Scenes of casual prettiness are sewn into the story. They appear accidental but they are most definitely not. Barry views her world through sheets of cool, litmus-grey eyes – seeing all with a fiery heart, an intensity of knowing that has not come from learning by rote. Hers is an innate core of wisdom and understanding. A sense of being, still, imperfect, here and now, yet eternal, ancient, bonding in step with our planet and seeing there is no other way to be in this world. Items and aspects are drawn into the tableaux, appearing trivial and hardly worth noticing. This is part of Cara’s exceptional observations of Orla too– we are brought into the light, encouraged to really witness her surroundings but Barry is at peace if we notice nothing at all. Clouds like daisy chains folding slowly across a sky-blue space are juxtaposed with a veterinarian called to the farm, checking to see how many lambs each ewe is carrying. This reflects the implacable, unyielding force of nature itself, giving and taking away in equal measure.

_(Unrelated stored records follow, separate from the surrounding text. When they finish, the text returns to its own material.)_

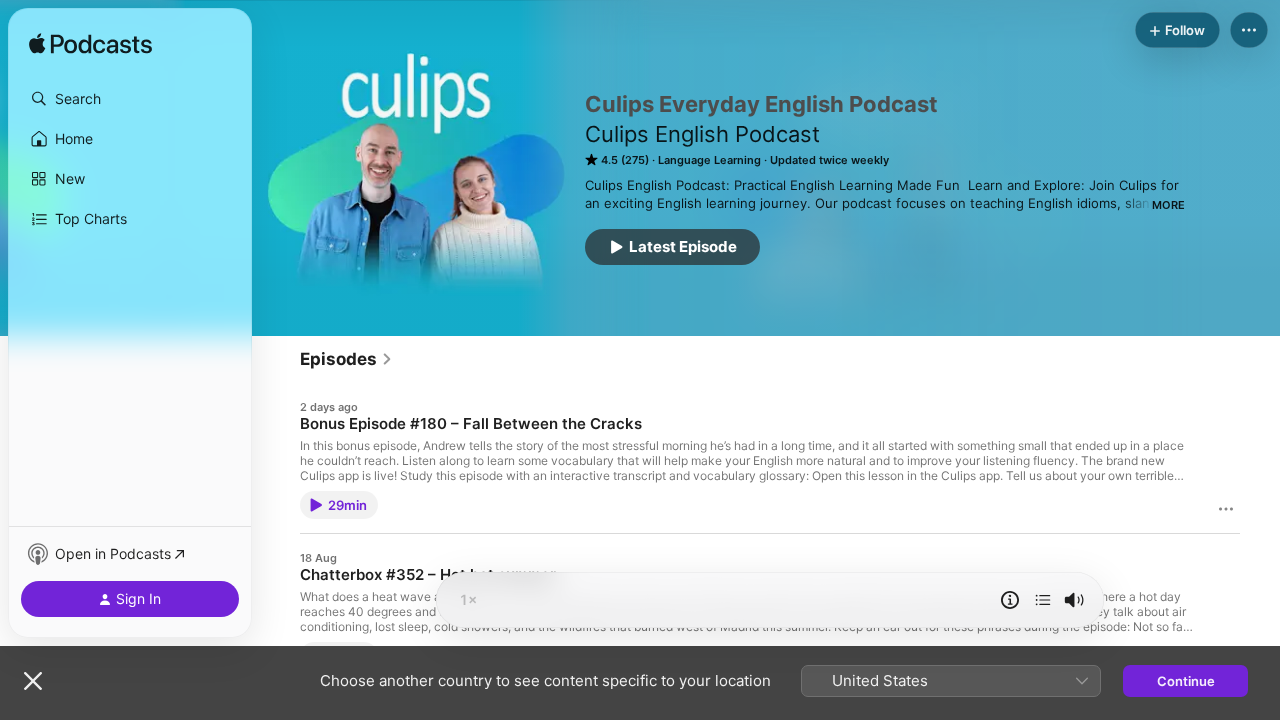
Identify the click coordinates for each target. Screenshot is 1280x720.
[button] (130, 99)
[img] (90, 45)
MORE (1168, 205)
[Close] (33, 681)
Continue (1186, 681)
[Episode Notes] (1010, 600)
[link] (346, 359)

After roughly ten years of giving birth to lambs, the ewes are sent for slaughter. There is no other option. The saddest day commences when these innocent creatures, hopping and trotting unaware of their fate, are led up the ramp of a steel trailer and driven away to their death. Lambs are allowed reach a maximum weight of 22 kilos before being butchered, for the simple reason that cuts of meat from larger or smaller animals will not fit uniformly into a Styrofoam tray. They must all be roughly the same mass and size so that they may be stacked on top of each other evenly. It is gut-wrenchingly painful to think that a simple balancing scale can dictate the length of a life. As the ewes are escorted to meet their maker, Barry stands wistfully at the gate of what was once their field, wiping away the traces of tears trickling down her face. She believes that despite the cyclical necessity of her actions, she has betrayed her closest friends. Barry has stated that even with the quality of wool sheared from her flock of sheep, the fleeces are worth almost nothing. She maintains selling the wool would hardly pay the fees of the shearer.   

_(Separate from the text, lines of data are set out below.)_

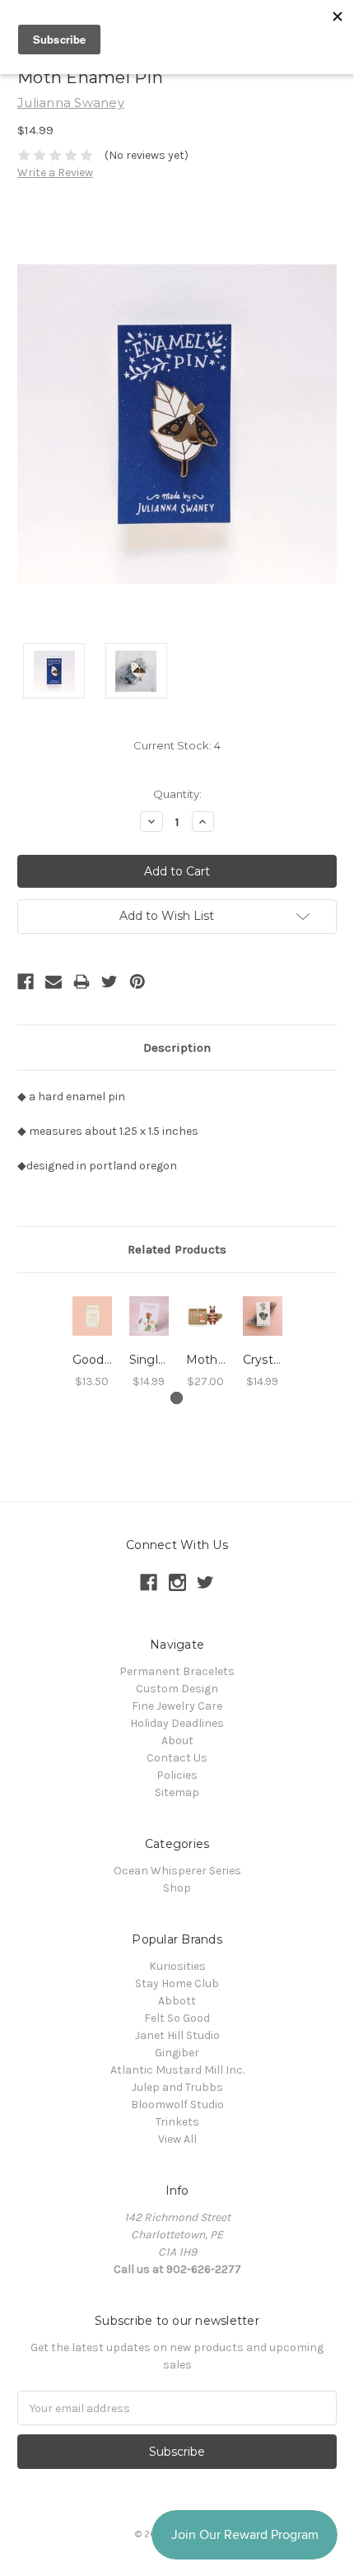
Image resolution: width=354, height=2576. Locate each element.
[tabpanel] (91, 1340)
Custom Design (177, 1689)
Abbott (177, 2001)
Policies (177, 1775)
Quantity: (177, 793)
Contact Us (177, 1758)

Worth a very special mention is cinematographer Luca Truffarelli, with intuitive editing by Mick Mahon and Cara along with a thoughtful and immensely moving musical score compiled by Verity Susman and Matthew Simms. 

Onyx pools of liquid black. Inky, infinite, a molten abyss that speaks of depthless wisdom. Notes From Sheepland is top to toe, head to cloven foot, steeped in gorgeousness and it proves beyond any argument, that art and creativity, the very essence of existence itself, can and do live as one. 

Notes From Sheepland is in cinemas now.